■ Task goal:
Give the entries again exactly as they appear, but without the images.
————
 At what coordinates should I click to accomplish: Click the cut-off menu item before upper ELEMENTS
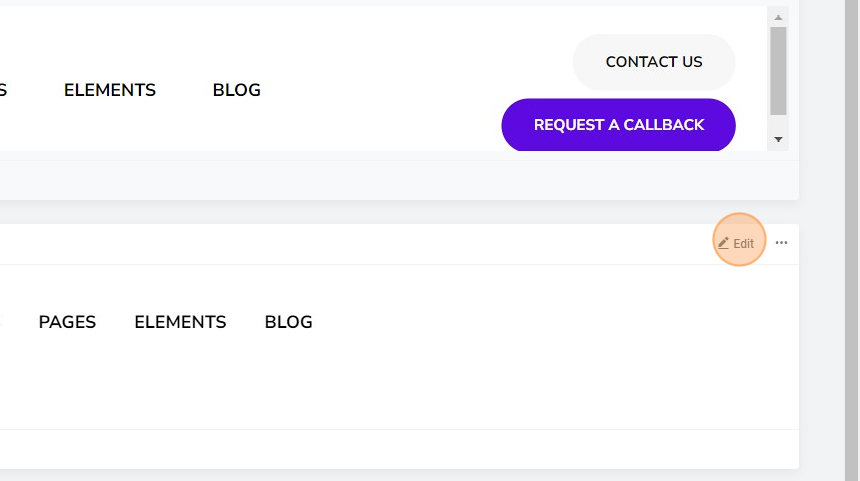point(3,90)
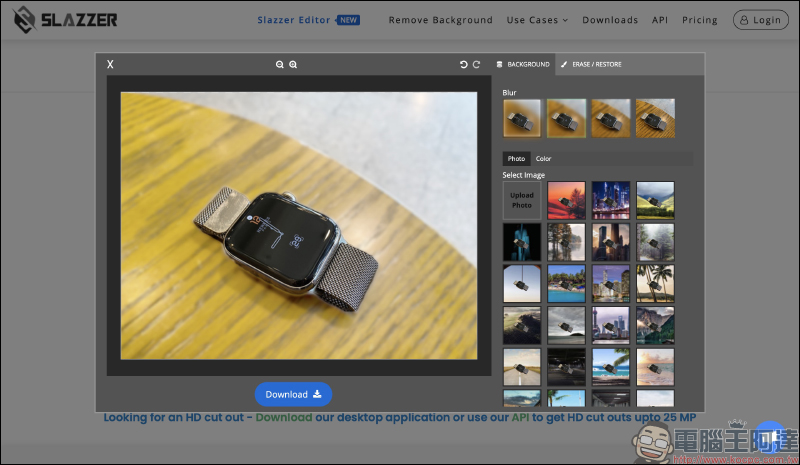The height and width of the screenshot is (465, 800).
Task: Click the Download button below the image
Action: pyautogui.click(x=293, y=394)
————
■ Solution:
 At what coordinates should I click to accomplish: Click the cut-off menu item before upper ELEMENTS
point(3,90)
The height and width of the screenshot is (465, 800).
Task: Click the Download button below the image
Action: pyautogui.click(x=293, y=394)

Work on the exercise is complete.